I don't get it? What am I missing? It sounds like you're a British colony with one degree of separation.
we find her particularly useful in expressing our distinction from the US, so she serves an eminently practical purpose
And needing someone else's sovereign for that says the same thing.

the UK is far too lock-step with the US
So tell me: Is it in Canada's best interests to inspire the enmity of the US? I would say that it is equally not in the interest of the US not to inspire Canada's distrust and enmity. We share a long border- -currently undefended. And we are each other's major trading partner. And we are long time allies coming from a common Western democratic tradition.
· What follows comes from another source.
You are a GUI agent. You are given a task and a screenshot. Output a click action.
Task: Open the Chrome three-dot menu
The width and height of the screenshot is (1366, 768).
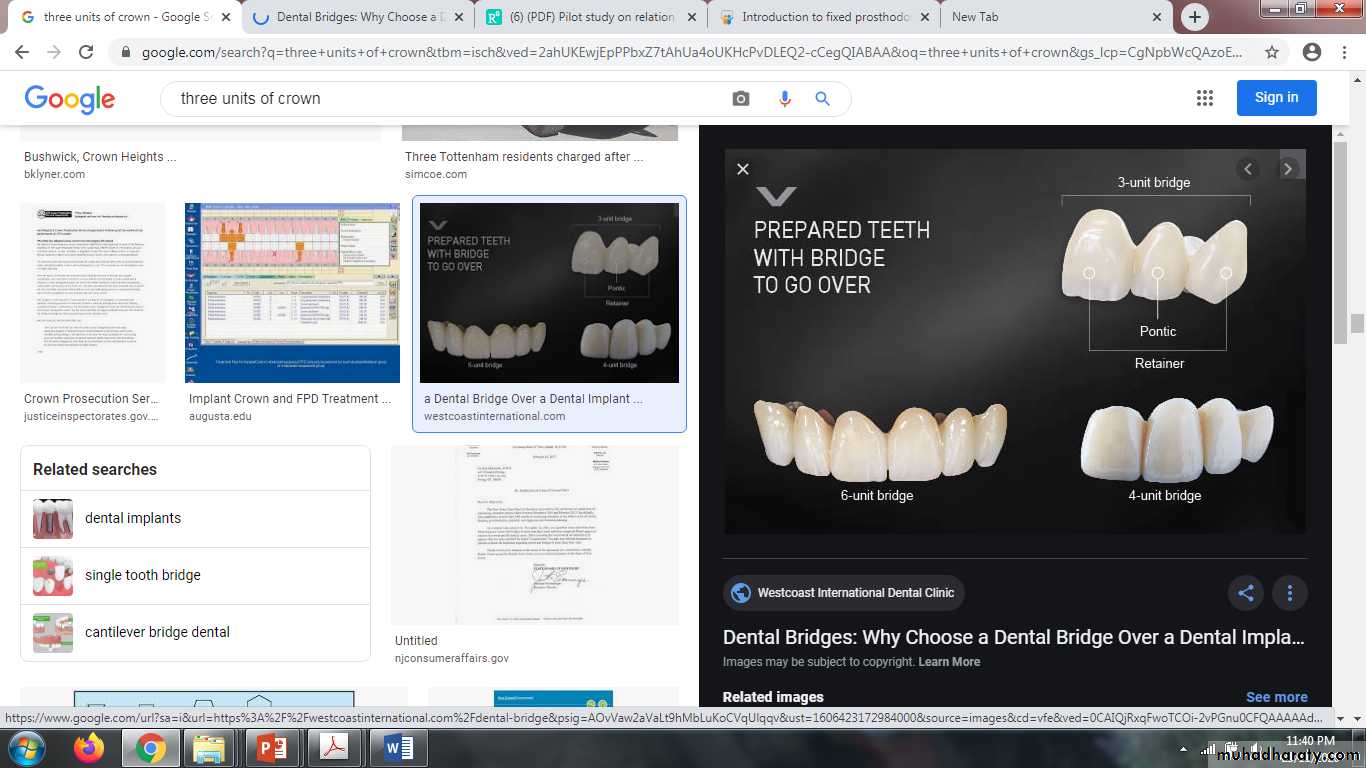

'And Canada is in NATO. You could be dragged into the defense of Germany'
And Turkey and Greece and ..... and the United States. And Canada can call on the US to defend it against attack. That's what that treaty is about.

depends on the situation, each one is a new
story

Not all the new. It takes a vote in the NATO Council to activate the mutual defense provisions of the treaty. If that happens, you get a whole lot of help. So do we if we are the victims.

Do you actually think the US would renege on its commitments if Canada were attacked? You lived under our nuclear umbrella for 45 years of Cold War.

And when the US is unjustly attacked, we must be there, of course, we are the next-door neighbours, not separate from something like that ... in the first moments of seeing those planes into the towers, we saw that as an attack on us, not just on the US, but on all of us in the civilised world
Do you mean that or is that just boilerplate?